1.Tinashe - "Uh Huh"
The fourth single from Tinashe's studio album, BB/ANG3L, is "Uh Huh," and what a sweet offering it is. Sung in a whimsical falsetto, Tinashe portrays the ballad as an intimate confession shared with a partner during an intimate moment. In the song, she wonders if the guy she is seeing is ready for a relationship, even though it feels like they are already in one. The question isn't posed in the accusatory manner that we are all accustomed to hearing. Instead, she presents the query as a shooting, consoling lullaby. By the end, she has successfully lulled both her lover and the audience in her lovely proposition of loving another for simply being.
2.Busta Rhymes - "Luxury Life" ft. Coi Leray
Timbaland and Nelly Furtado's "Promiscuous" in the summer of 2006 completely dominated the airwaves with its witty and occasionally playfully cringe-inducing one-liners. Busta Rhymes and Coi Leray performed what I can only compare to the more direct rap equivalent in the summer of 2023. With its distinctive funky flow and catchy, throbbing beat that only Swizz Beatz can provide. Busta Rhymes and Coi Leray's second collaboration demonstrates remarkable chemistry between the two emcees as they bounce ideas off one another. With often finishing each other's sentences, this song generates an energetic vibe that is worth playing repeatedly.
3.Tkay Maidza - "WUACV"
You know those scary movies where a repetitive, slower-paced children's song plays in the background and gives you the impression that you're only one "based on a true story" label away from leaving the theater? As I listened to this song's start, I experienced the same sensation. So much so that when Tkay Maidza started the song, I almost didn't listen to listen. However, as I tuned in, I couldn't help but bounce my shoulders and make a stank face at Tkay's constantly shifting flow. As she quickly sped through the lines, she genuinely "woke up and chose violence." A harmony that can only be characterized as the ambulance arriving to pick up the victims of her talented smooth shifting flow screams over the hazardous matter-of-fact repetition of the chorus. This music is strong, lucid, and deserving of a download.

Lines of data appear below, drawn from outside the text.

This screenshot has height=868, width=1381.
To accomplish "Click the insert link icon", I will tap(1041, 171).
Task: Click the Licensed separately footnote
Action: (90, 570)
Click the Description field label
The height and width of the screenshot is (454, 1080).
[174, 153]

4.Cardi B. - "Bongos" ft. Megan Thee Stallion
After "WAP," I knew Cardi B and Megan Thee Stallion would reunite, but I didn't anticipate their arduous reunion. I stopped this music at the 12-second mark when I originally started it. Why? Because I knew I would need to take a breather in that little amount of time. I didn't take notes after that since I was so engrossed in the video's pure amusement. But after concentrating, I've come to the conclusion that this was just so damn entertaining. The fact that it isn't "WAP" isn't always a negative thing. Even if the song continues to discuss sex and butts, it has its own charm and is entertaining thanks to the choreo in the video and the beach-themed elements for the final getaway of the summer.
5.A Boogie Wit da Hoodie - "Her Birthday"
Contrary to its fun title, A Boogie Wit da Hoodie's song "Her Birthday" is about heartbreak and difficult realizations. ABWDH is irritated when he meets a lady who insists on having a relationship with a gold digger after realizing he is in yet another unsuccessful relationship. However, as the song progresses, it becomes apparent that he shares some blame for the relationship's--if you can call it that--end because he knew their first hookup wasn't anything significant. And it only makes sense for them to leave things as they are after some of his dubious behaviors, including sleeping with her "best friend" out of retaliation, occur. They intentionally aim to harm one another, and they only seem to be on this rollercoaster because the long nights happen to be good.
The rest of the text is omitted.